Porter's documentary research, pinpointing the place and circumstances of Jones' burial, has been reconfirmed by later biographers. And Smithsonian physical anthropologist Douglas Owsley, an expert on historic burials, notes that "it isn't common at all" to find 18th-century remains sealed in a lead coffin filled with alcohol: "I can imagine them doing something like that for a very prestigious individual, if they thought they might be transporting him to his original home."
Yet it bears pointing out that a cemetery set aside for foreign Protestants in Paris—which was, after all, Europe's most cosmopolitan capital in the 18th century—could have contained many such individuals. And while Porter, in his written accounts, insisted that his workmen dug and probed for lead coffins so thoroughly that they could not possibly have missed any, there is no independent proof that they did not. Certainly, the fact that the cemetery lay beneath a built-up city block suggests that they could not easily have explored it completely. Moreover, Rogers acknowledges that it is unfortunate that Porter seems to have made no photographs or sketches of important pieces of evidence, such as the supposed monogram on the linen cap.
One last possible means of proof has not been pursued—and perhaps never will be.

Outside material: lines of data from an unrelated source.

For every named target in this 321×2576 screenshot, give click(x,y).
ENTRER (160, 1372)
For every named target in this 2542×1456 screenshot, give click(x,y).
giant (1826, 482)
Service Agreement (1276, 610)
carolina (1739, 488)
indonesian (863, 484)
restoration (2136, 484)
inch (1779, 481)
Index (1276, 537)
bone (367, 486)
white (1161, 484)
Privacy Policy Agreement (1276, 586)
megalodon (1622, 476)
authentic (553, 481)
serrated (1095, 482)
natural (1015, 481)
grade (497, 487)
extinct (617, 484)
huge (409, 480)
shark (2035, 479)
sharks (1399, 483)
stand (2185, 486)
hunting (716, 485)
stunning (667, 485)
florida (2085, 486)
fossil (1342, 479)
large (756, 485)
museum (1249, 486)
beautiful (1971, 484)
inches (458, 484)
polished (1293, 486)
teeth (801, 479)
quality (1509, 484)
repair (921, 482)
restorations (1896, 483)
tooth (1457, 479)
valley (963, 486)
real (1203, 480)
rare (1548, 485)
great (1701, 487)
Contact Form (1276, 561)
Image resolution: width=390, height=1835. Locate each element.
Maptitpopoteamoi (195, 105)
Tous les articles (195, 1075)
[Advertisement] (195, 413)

In a dingy display case in the U.S. Naval Academy Museum, a stone’s throw from Jones' crypt, sits a gold-framed miniature portrait of the man painted circa 1780 by an admiring Frenchwoman. On its reverse side, surrounding the entwined initials "JPJ," is a plaited brown circlet: a lock of Jones' hair. If the sarcophagus were ever opened, could the DNA of the hair be compared with the DNA of the corpse?
"It's a fascinating thought," says James Cheevers, the museum's senior curator, when I suggest this. Still, he's not optimistic that such testing will come to pass, especially given Jones' status among academy alumni: "I'm sure the superintendent of the Naval Academy wouldn't extend that permission without going to the highest levels of the Navy, and perhaps even beyond, considering the reverence involved."
Nikki Rogers, however, lights up at the suggestion. "I'd love to find out," she says. "But then again, he deserves his rest. He’s been through a lot."